━━━━━ Exercise inputs

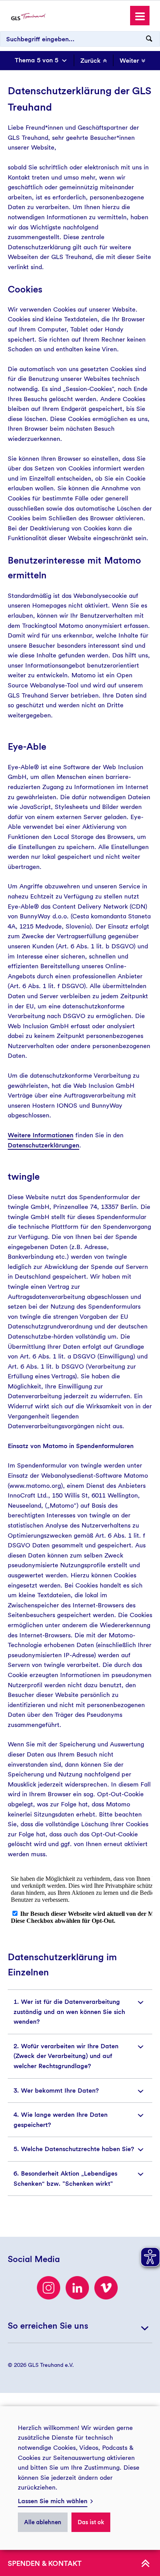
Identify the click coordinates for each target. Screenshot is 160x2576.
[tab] (80, 2012)
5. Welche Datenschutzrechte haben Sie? (74, 2149)
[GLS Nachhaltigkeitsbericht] (28, 16)
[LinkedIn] (77, 2287)
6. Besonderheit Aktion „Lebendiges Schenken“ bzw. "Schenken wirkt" (65, 2178)
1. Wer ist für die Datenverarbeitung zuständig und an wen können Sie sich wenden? (69, 2011)
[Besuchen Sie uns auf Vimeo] (106, 2287)
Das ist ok (91, 2522)
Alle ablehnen (42, 2522)
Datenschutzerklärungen (43, 1145)
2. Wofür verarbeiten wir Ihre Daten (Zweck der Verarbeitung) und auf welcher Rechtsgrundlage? (66, 2056)
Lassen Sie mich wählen (52, 2501)
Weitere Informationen (40, 1135)
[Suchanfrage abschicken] (149, 39)
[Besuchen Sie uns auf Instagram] (48, 2287)
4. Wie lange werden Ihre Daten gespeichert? (61, 2119)
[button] (140, 15)
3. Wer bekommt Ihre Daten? (56, 2090)
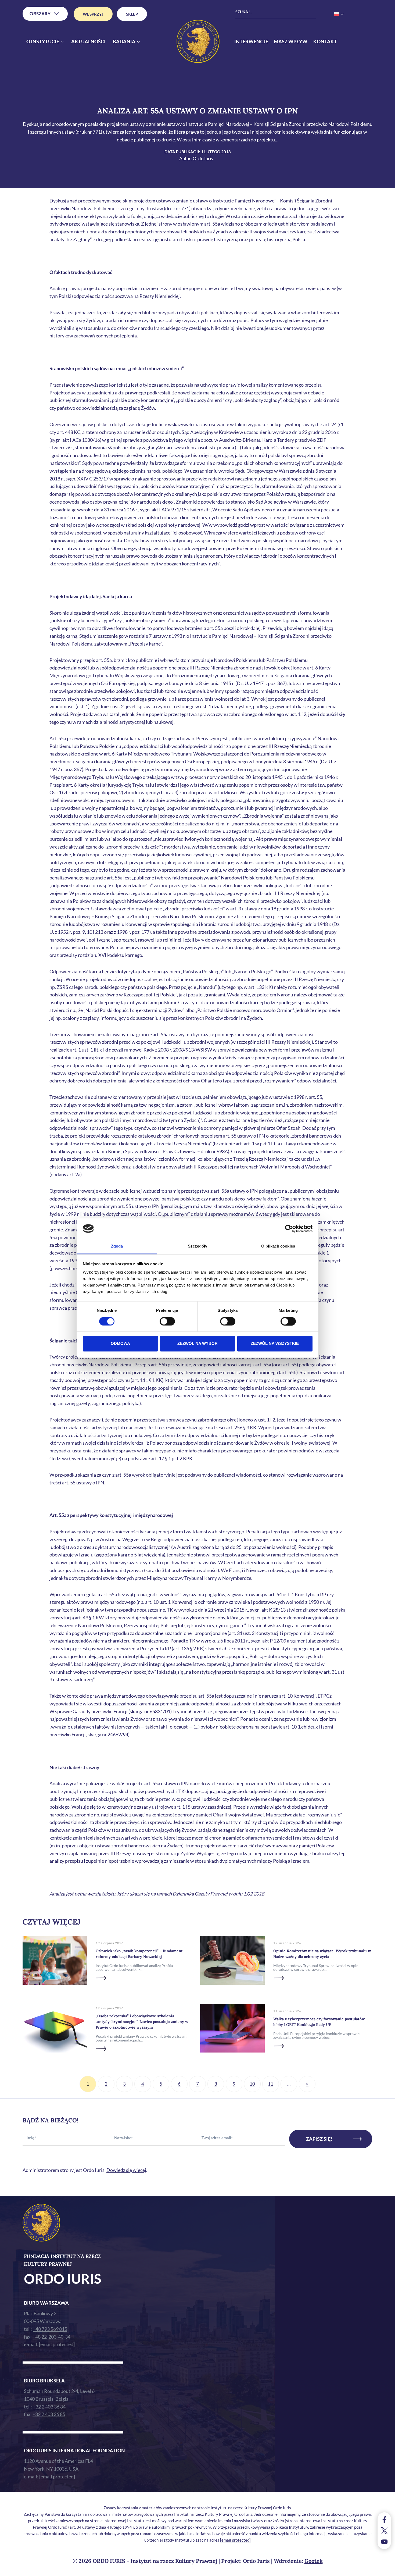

━━━━━━━━━━

- Work instruction -
Could you retype exactly the lines above, starting at the line that contains "1. Wer ist für" and ending at the line that contains "Datenschutzerklärungen (43, 1145)", and nothing more?

- Task answer -
1. Wer ist für die Datenverarbeitung zuständig und an wen können Sie sich wenden? (69, 2011)
[Besuchen Sie uns auf Vimeo] (106, 2287)
Das ist ok (91, 2522)
Alle ablehnen (42, 2522)
Datenschutzerklärungen (43, 1145)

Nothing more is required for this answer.